The figures you quote speak for themselves. Lower speed impacts are less likely to result in a fatality.
But vehicles have changed a great deal, one recalls bumper bar lower leg fractures at relatively low speeds when bumpers were solidly made and mounted. New energy absorbing designs have consigned those injuries to history.
Makers are actively looking to make pedestrians safer, but its never going to achieve 100% safety through engineering alone.
Neither is lowering speed restrictions to comical levels such as 15mph in some streets I’ve seen. I have dealt with several serious injury and fatal pedestrian collisions at walking speed, where the pedestrian was solely at fault, walking behind a reversing vehicle or, in one case, a couple laying down in the carriageway attempting to have drunken sex. Not recommended on an unlit and rubbish strewn roadway.
The only resolution is to separate pedestrians and vehicles wherever possible, either by barriers or awareness of the risks of jaywalking as the Americans call it. The fact is pedestrians will walk into traffic heedless of oncoming vehicles, they will step off kerbs without looking behind, they will walk into queuing traffic placing themselves at risk when the traffic moves off.
If a car drives on the pavement there is a penalty in law, if a pedestrian does as they please in the carriageway and gets hurt we blame the vehicle, not the errant pedestrian.
The other big thing is driver behaviour around speed restriction signs; it is a maximum but not necessarily safest speed dependant upon conditions. You wouldn’t try to do 60 in thick fog, or would you?
So many drivers treat the sign as a target with discretion to go faster if they are late or feel the limit has been set lower than their ability dictates.
Young drivers are unbelievably unaware of risk when driving. They think that the car will react instantly to driver input.
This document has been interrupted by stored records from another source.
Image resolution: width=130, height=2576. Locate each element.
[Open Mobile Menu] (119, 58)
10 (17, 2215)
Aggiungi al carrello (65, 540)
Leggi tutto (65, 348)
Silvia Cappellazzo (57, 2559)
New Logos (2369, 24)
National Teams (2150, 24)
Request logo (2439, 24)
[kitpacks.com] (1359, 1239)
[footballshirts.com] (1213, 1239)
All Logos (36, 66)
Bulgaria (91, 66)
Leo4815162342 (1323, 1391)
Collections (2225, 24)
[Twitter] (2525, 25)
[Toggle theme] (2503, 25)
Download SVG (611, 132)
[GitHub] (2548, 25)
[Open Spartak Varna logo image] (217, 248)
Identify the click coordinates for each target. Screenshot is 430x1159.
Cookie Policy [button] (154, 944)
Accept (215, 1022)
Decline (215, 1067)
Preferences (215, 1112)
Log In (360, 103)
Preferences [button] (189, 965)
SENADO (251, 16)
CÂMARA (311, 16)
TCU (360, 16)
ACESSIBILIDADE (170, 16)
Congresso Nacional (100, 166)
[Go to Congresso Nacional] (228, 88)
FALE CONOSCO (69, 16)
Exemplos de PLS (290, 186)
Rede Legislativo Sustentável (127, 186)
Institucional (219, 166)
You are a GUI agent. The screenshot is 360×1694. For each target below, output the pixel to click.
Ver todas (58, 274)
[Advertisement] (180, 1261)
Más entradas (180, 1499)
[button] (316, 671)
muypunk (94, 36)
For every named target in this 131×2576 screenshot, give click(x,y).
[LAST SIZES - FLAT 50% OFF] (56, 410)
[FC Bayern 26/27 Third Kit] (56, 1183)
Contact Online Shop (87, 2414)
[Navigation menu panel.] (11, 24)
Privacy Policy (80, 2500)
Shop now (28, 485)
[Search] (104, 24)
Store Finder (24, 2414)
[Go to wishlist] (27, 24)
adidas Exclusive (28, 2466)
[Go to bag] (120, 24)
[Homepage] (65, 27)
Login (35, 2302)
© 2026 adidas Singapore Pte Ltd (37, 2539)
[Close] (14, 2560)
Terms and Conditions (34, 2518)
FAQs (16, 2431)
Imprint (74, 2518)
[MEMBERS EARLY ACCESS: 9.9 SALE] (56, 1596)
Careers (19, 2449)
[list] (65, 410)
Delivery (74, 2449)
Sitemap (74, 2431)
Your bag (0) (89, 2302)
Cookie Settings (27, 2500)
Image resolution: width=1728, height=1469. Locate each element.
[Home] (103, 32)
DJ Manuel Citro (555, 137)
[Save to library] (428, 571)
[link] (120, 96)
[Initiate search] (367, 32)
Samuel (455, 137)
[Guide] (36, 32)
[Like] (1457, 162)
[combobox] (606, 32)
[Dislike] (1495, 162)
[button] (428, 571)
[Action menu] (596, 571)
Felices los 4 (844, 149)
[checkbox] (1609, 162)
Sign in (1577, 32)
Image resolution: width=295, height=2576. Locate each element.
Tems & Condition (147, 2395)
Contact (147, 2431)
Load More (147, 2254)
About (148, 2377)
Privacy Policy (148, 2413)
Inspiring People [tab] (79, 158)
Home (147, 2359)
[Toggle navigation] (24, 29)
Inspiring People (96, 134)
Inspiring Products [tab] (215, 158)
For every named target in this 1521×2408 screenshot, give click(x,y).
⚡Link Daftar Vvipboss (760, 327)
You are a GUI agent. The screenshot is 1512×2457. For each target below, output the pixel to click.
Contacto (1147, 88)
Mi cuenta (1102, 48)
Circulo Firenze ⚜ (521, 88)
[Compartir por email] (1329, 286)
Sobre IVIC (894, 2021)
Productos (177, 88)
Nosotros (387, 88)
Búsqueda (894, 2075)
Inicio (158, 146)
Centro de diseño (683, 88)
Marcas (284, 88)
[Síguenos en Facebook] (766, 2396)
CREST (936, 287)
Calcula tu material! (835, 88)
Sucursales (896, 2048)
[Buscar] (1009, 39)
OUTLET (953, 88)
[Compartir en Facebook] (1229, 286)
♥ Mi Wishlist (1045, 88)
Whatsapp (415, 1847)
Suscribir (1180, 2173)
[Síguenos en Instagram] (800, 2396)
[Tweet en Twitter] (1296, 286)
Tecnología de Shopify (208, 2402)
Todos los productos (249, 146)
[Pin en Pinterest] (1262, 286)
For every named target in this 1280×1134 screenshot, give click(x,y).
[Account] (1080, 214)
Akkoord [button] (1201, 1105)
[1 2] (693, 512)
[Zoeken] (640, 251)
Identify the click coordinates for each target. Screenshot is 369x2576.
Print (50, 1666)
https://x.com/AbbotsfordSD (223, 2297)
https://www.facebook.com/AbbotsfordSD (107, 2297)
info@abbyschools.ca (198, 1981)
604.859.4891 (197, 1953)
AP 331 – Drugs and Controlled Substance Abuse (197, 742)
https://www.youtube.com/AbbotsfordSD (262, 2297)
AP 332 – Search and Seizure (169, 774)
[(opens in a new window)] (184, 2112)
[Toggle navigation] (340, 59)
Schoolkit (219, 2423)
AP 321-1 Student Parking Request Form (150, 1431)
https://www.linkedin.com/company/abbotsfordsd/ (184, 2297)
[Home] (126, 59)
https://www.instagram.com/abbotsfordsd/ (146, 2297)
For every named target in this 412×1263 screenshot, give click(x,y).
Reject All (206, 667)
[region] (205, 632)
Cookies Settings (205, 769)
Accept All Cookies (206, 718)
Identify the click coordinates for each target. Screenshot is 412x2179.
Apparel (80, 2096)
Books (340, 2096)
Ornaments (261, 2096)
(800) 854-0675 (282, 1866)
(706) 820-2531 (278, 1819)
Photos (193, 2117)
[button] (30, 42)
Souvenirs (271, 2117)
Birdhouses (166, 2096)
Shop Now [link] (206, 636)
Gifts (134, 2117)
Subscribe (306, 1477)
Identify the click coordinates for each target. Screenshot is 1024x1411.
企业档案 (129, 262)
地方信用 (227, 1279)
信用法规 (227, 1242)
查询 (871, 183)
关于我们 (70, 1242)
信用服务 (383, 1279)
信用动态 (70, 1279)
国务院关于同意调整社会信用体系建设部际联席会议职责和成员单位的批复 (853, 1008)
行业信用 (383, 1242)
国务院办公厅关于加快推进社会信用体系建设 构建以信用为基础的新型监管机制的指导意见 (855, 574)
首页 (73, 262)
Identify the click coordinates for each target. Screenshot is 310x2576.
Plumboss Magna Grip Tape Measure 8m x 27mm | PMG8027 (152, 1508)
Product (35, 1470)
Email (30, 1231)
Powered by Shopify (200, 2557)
They never learn what it feels like to do an emergency manoeuvre, other than when the examiner taps the dash board at 30 mph. Driving in fog, snow, ice are spectacularly left to suck it and see.
Kids at 17 should not be allowed to drive, I’m sorry but it’s a fact. Literally they can go from L plates to a fast hatch in one day, never having experienced the conditions they will face. Let alone they may fsve them alone or worse with a car full of their peers urging them to “see what it will do”
I was 21 when I passed my test and still felt ill equipped to deal with the huge responsibility of driving, at 17 I would definitely not have been mature enough to cope. A friends son has just passed his test at 17. She is terrified of the police arriving to tell her he has been killed. He can’t even make his own breakfast or work the washing machine, but he’s on the roads in a ton of metal travelling at speed. NOT SAFE.